OBJECTIVE
Please find each line in the items below that contains the word "should" and copy it out. Case counts.

SOURCE MATERIAL
------------

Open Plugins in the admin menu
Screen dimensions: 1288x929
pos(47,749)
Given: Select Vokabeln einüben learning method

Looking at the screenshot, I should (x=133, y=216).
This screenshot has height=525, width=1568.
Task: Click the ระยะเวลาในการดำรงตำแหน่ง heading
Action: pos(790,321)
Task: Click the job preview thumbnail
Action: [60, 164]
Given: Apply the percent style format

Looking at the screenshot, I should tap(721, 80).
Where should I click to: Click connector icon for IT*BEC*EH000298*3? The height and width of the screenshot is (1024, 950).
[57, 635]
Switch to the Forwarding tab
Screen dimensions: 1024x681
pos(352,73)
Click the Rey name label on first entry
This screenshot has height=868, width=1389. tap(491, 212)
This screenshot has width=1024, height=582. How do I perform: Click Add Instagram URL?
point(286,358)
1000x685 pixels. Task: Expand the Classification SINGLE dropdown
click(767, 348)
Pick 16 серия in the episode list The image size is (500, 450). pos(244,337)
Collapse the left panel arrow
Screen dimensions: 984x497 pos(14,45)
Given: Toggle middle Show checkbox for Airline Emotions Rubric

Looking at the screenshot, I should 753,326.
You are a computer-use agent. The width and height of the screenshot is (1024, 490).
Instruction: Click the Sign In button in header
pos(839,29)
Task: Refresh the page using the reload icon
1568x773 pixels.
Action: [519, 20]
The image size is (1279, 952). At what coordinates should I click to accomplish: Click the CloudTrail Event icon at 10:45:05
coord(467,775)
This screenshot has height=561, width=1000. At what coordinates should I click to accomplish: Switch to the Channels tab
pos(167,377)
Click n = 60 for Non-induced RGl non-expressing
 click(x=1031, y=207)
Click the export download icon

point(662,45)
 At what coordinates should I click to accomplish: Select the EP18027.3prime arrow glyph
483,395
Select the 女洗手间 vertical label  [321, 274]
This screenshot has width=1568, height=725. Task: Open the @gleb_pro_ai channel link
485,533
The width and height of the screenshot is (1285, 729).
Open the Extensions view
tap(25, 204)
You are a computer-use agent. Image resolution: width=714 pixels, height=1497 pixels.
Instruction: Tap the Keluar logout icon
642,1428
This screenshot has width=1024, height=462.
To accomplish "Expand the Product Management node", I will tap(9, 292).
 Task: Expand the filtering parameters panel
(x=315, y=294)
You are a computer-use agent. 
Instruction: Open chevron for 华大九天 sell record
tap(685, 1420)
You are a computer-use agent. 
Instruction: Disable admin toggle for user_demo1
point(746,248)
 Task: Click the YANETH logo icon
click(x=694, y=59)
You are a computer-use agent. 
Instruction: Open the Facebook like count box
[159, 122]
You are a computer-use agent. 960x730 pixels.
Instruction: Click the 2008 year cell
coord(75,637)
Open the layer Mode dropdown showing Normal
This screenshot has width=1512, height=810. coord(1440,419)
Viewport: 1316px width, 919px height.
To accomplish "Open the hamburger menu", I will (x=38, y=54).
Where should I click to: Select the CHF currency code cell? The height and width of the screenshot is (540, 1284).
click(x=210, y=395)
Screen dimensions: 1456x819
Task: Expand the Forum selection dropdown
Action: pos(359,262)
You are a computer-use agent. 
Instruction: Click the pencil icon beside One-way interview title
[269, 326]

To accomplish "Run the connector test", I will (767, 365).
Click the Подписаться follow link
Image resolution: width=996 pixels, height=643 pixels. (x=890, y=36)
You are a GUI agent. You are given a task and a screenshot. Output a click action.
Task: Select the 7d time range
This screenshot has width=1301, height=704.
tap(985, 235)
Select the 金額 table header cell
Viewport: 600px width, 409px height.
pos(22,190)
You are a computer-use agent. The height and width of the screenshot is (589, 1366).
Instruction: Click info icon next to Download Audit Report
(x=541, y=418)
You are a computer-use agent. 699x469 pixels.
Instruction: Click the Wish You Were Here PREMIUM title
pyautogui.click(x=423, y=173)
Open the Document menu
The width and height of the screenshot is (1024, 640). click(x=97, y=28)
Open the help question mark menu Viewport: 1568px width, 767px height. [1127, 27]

------------

RESULT
Looking at the screenshot, I should (x=133, y=216).
Looking at the screenshot, I should tap(721, 80).
Where should I click to: Click connector icon for IT*BEC*EH000298*3? The height and width of the screenshot is (1024, 950).
Looking at the screenshot, I should 753,326.
The image size is (1279, 952). At what coordinates should I click to accomplish: Click the CloudTrail Event icon at 10:45:05
This screenshot has height=561, width=1000. At what coordinates should I click to accomplish: Switch to the Channels tab
 At what coordinates should I click to accomplish: Select the EP18027.3prime arrow glyph
Where should I click to: Select the CHF currency code cell? The height and width of the screenshot is (540, 1284).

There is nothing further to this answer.